DIRECTIONS
Return the records below unchanged, starting at the line containing "Click the export HAR download arrow icon" and ending at the line containing "click(354, 58)", and leave the pictures out.

RECORD SET
****

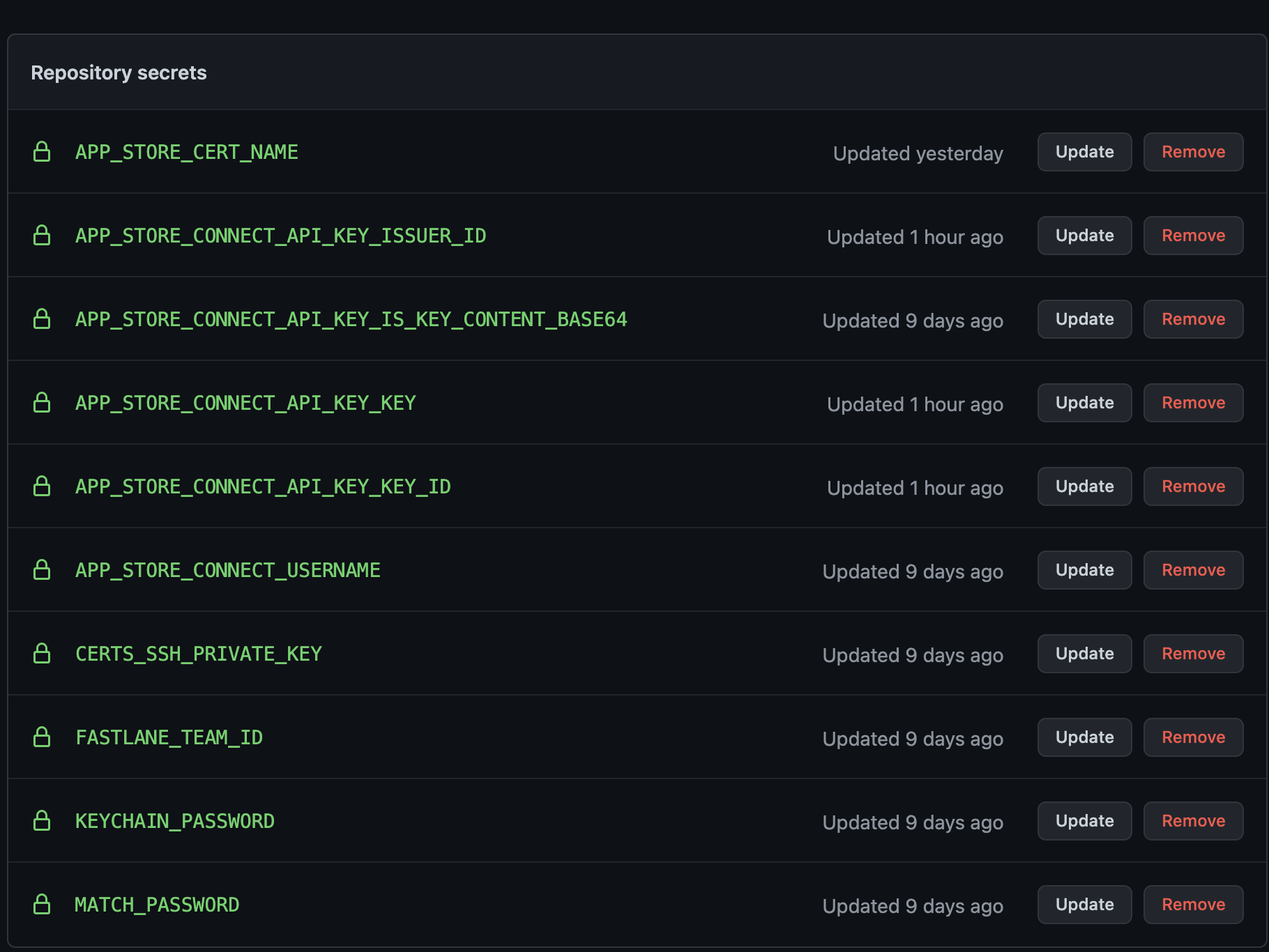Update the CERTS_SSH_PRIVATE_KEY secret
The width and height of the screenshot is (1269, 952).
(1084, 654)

****

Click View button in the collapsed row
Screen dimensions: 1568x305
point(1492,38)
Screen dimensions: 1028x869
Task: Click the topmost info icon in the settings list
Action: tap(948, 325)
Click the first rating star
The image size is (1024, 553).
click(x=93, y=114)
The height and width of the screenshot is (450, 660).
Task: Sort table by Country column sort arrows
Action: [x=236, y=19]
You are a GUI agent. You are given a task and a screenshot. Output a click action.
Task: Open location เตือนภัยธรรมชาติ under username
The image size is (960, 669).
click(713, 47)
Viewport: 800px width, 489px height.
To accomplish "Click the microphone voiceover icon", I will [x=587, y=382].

****

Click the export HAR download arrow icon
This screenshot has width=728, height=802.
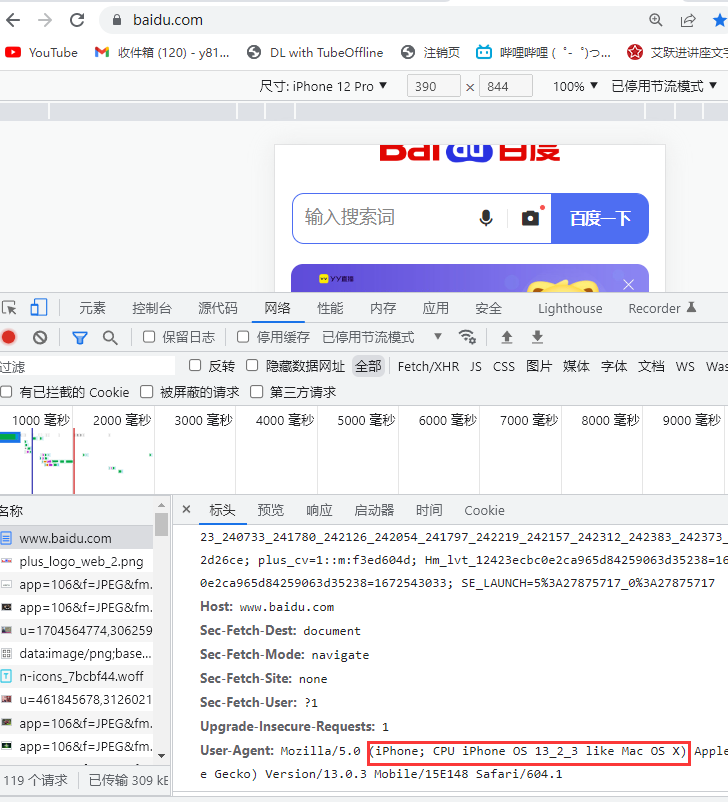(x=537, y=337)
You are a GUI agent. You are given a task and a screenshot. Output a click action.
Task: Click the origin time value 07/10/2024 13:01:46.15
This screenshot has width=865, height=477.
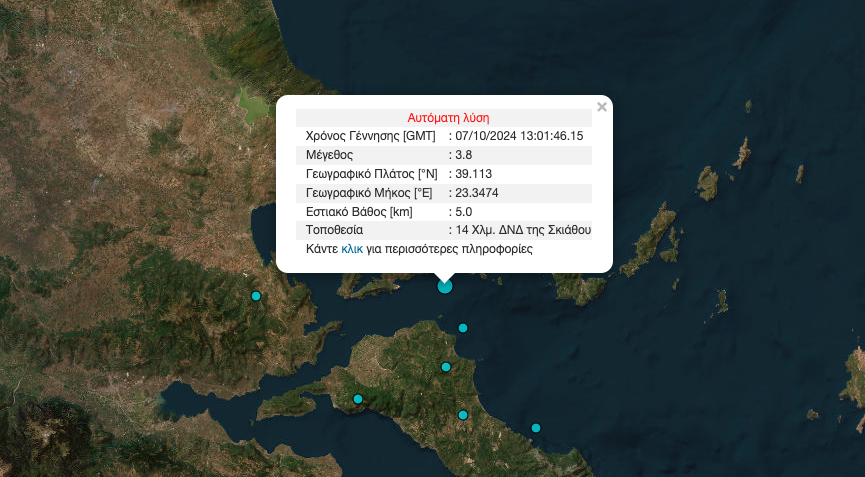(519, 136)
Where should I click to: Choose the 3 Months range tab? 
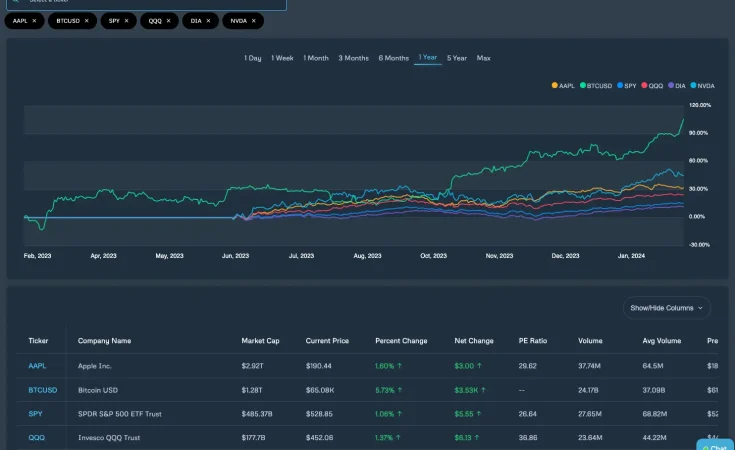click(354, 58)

****

WRITTEN RESPONSE
Click the export HAR download arrow icon
This screenshot has width=728, height=802.
(x=537, y=337)
You are a GUI agent. You are given a task and a screenshot. Output a click action.
Task: Click the origin time value 07/10/2024 13:01:46.15
This screenshot has width=865, height=477.
(519, 136)
Where should I click to: Choose the 3 Months range tab? 
click(354, 58)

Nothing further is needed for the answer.